Барсук не может успокоиться:
— Степку и Петра миной расшибло. Я сзади в десяти шагах бежал, ничего мне…
По выстрелам слышу: пусто по сторонам, нет ребят по линии. Вернулись, кому пофартило, а, считай, всех обошел фарт. Я, выходит, фартовый, да Ефим, ну и еще там кому повезло.
— Как огрызнулись! — говорю о немцах.
— А наши пушки, самолеты, танки?
— Да уж пушки, — говорю, — хотя бы этого добра было. Правду говорил Гришуха: все через пердячий пар и паром доказываем…
За Барсука цепляюсь. Шатко иду, нетвердо. Оступлюсь — и скулю. После каждого поворота узнаем, кого еще нет, кто пропал. Как есть, пустая траншея. Ковыляю, тащу винтовку, уж как боюсь расстаться с ней. Выйти живым — и загреметь в трибунал. Уж не отпущу родимую. Боли особой нет, только ровно кто силу из меня вытряс. Ступить, пошевелить рукой — сразу темнота надвигается. Здоровой рукой держу подшибленную, пособляю: висит, будто не моя. Задача… А ячеек сиротских! Теперь видим: из десяти — девять. Мешки, противогазы, котелки, плащ-палатки, а пацанов нет. А то: или настил, или обшивка в крови или внутренностях. Стало быть, достали… Только башкой верчу: здесь Левашев сидел, здесь — Плохотин, Красноухов, Царев, Пивоваров, Скоробулатов… Тут все, что осталось… если осталось…
Вечный покой вам, ребята!..
Траншея местами стерта снарядами, Настил попорчен, а то и вовсе снесен. Оступаюсь: дно рыхлое — тестом, скользкое. Переполз завал — и дохожу. Плечо — гирей. Барсук мою самозарядку принял. Эх, воды бы, сразу задвигался бы.
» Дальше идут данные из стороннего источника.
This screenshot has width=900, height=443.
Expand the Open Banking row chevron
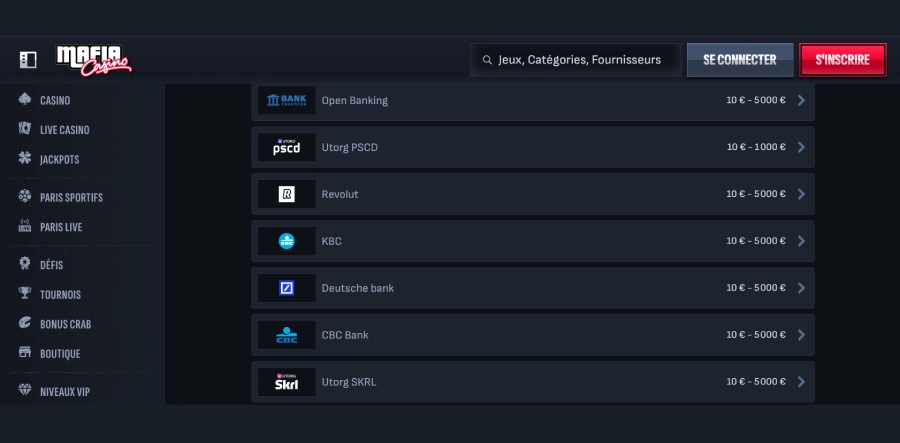tap(801, 100)
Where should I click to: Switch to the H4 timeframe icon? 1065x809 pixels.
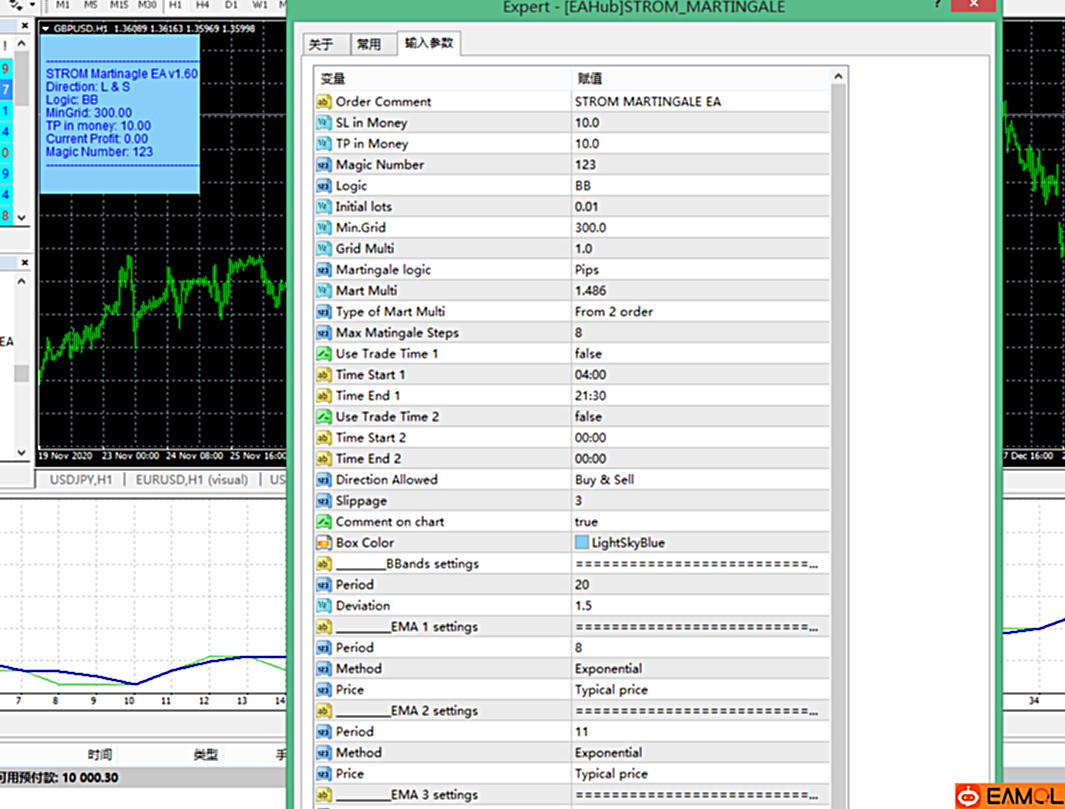tap(203, 5)
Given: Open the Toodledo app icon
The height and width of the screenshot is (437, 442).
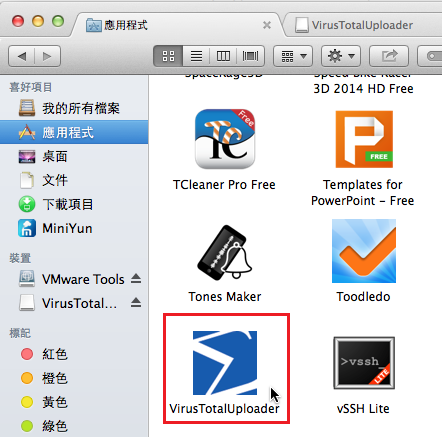Looking at the screenshot, I should point(364,251).

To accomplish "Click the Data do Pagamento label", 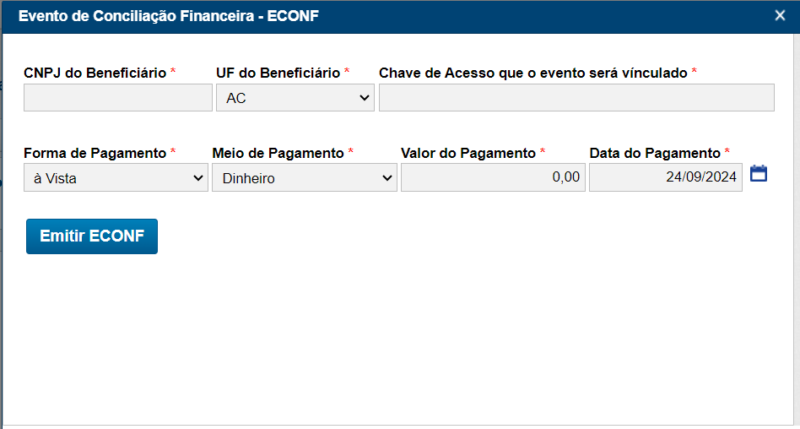I will click(654, 153).
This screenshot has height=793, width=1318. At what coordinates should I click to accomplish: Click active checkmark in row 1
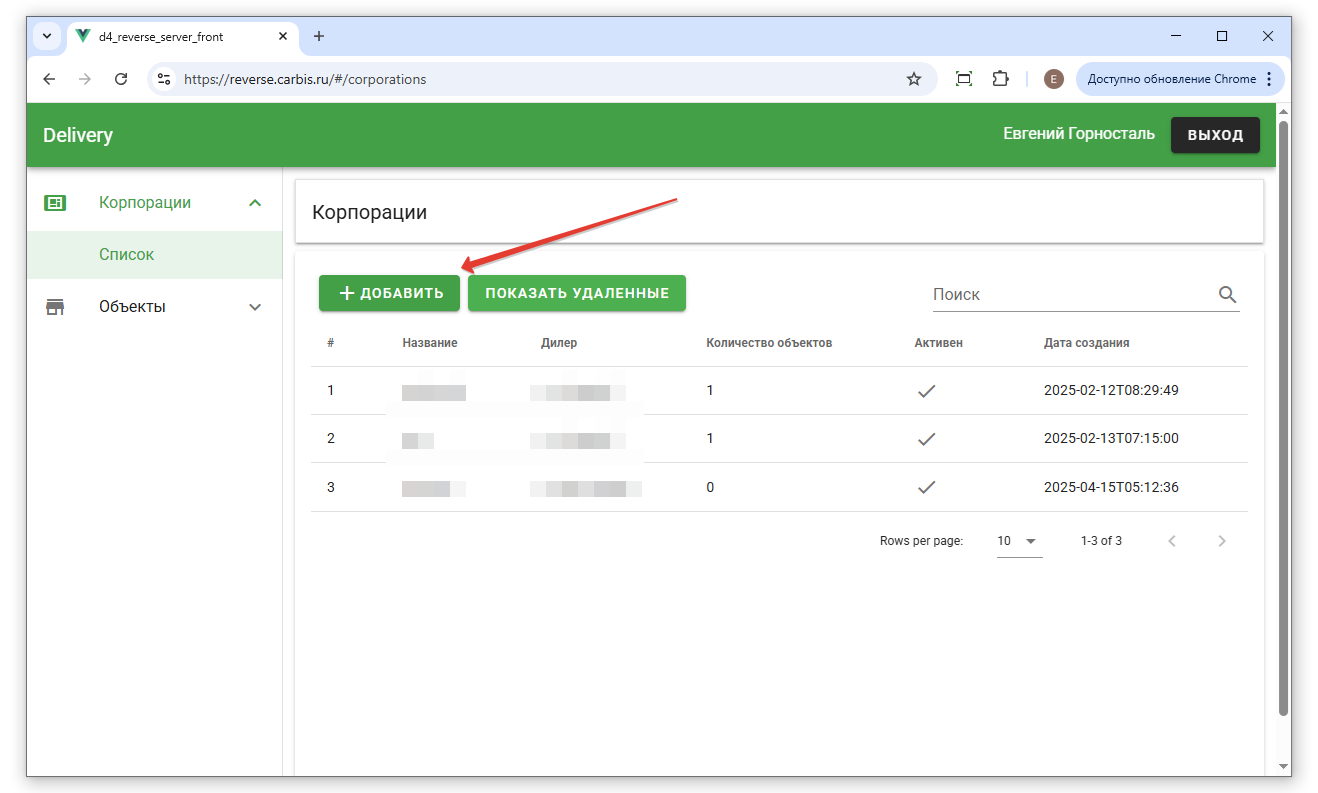tap(926, 391)
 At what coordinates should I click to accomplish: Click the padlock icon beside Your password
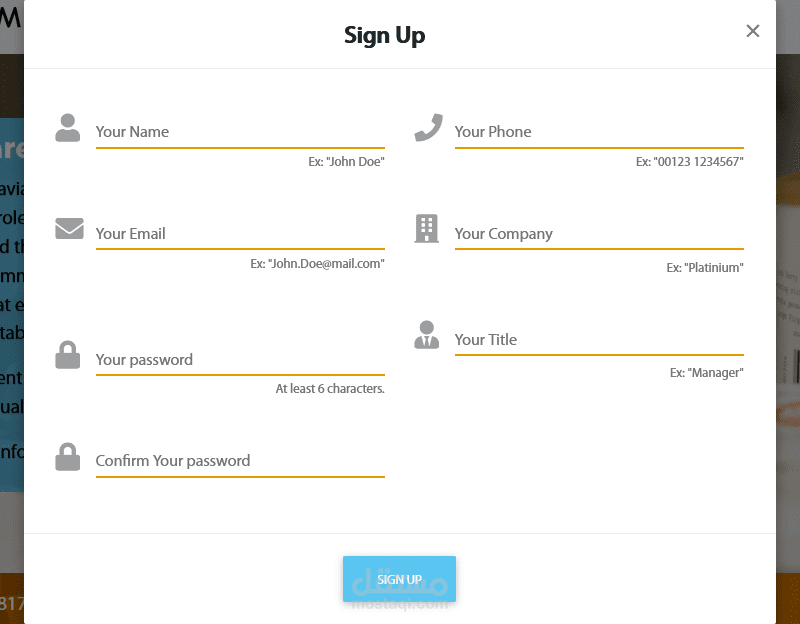tap(68, 355)
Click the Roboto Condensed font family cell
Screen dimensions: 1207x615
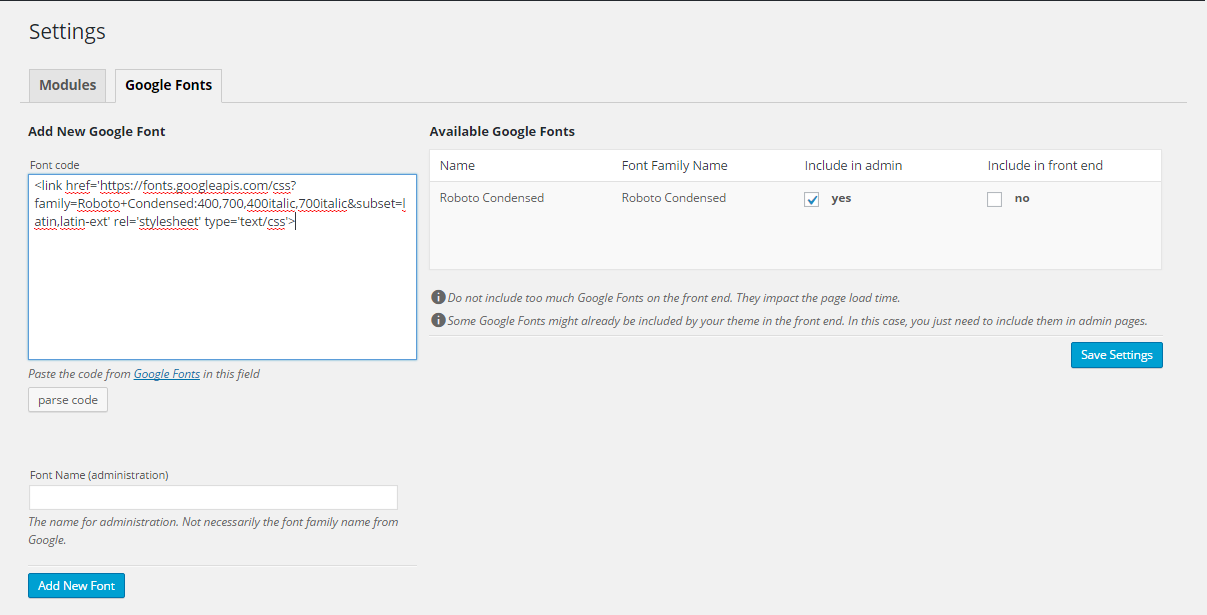click(x=674, y=198)
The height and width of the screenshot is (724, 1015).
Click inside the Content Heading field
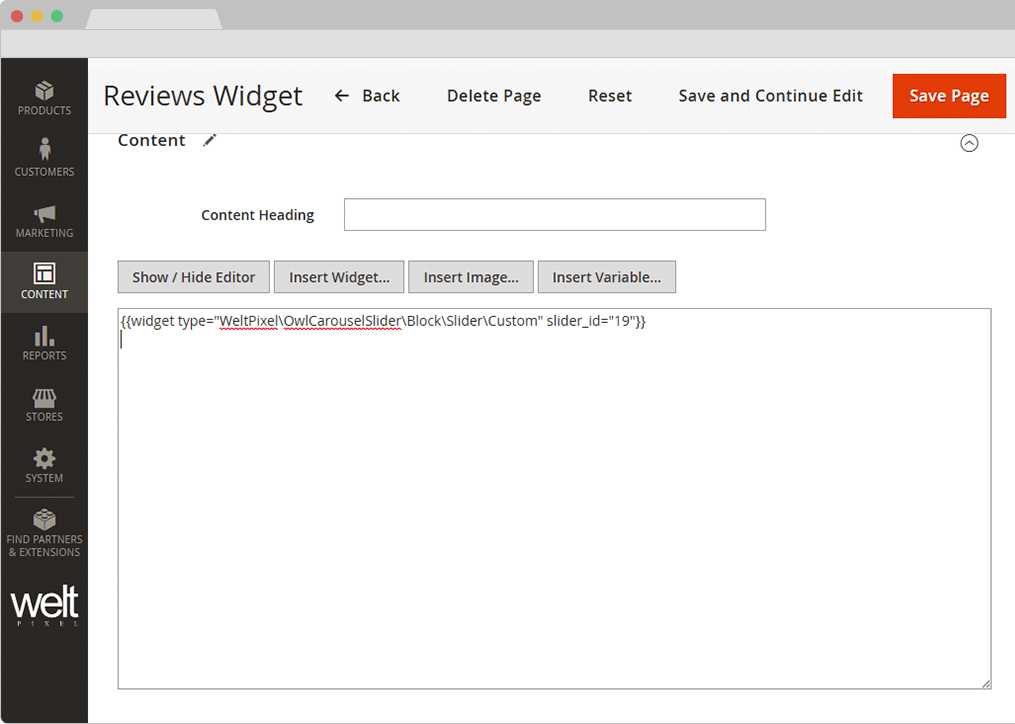(554, 215)
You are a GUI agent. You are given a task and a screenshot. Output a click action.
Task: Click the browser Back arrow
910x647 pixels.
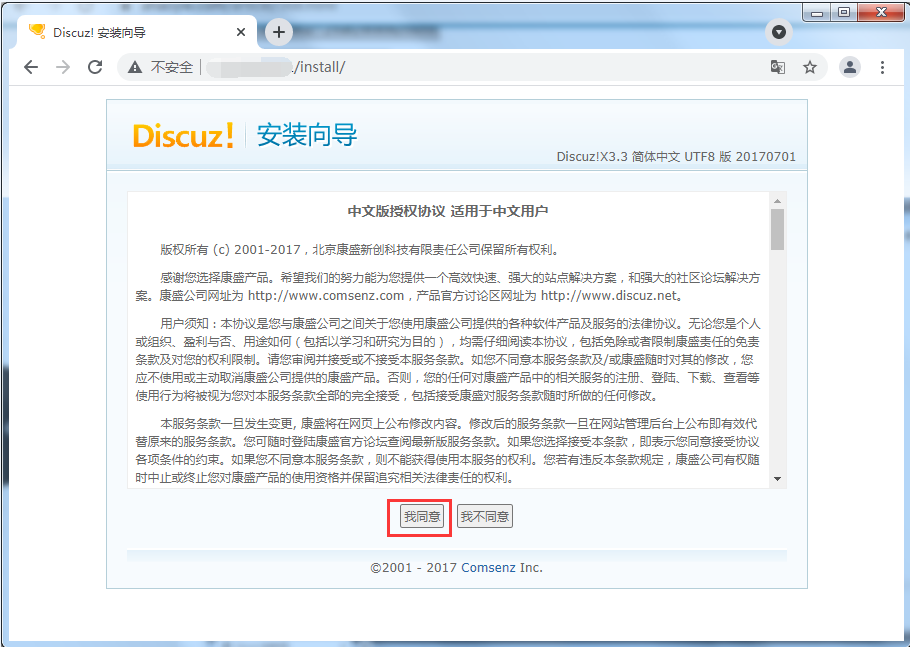pos(30,67)
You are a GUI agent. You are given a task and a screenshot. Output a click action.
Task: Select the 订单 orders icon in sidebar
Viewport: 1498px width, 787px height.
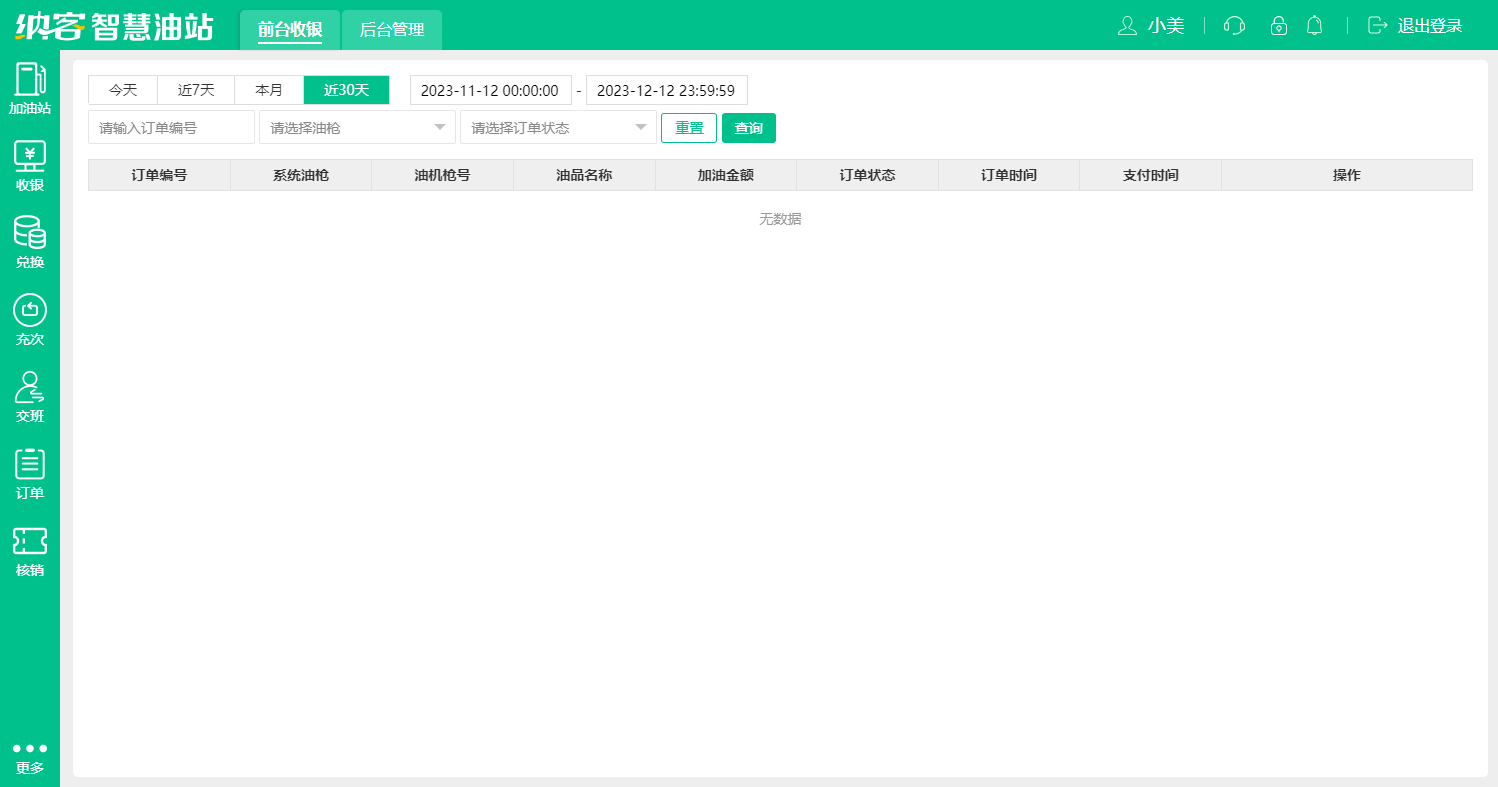[30, 472]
Облака солнцем светятся. Летят плавно, осанисто. Грохот по земле, гарь пороховая, а за ними это небо. Раздольное небо, светлое. Нет сил, сижу и смотрю… А в поле ребят добивают!
Боль незаметно набрала силу. Так бы и выдрал из плеча.
Барсук на винтовку лапы положил, моя — за плечом. Сидит, цигарку налаживает. На щетине — грязный пот, кровь ржавыми пятнами, и, похоже, плачет, и тоже без слез. Почти без слез. Ну нажрались нынче, по самую завязку, кони вороные…
— …А Унков? — выспрашивает Лотарев.
— По всей линии прошли, сержанты убиты, — докладывает Барсук. — От взвода, кроме нас, пока четыре бойца в наличии. — Помолчал и добавил: — Больше не вернутся, командир. Вон как бреют.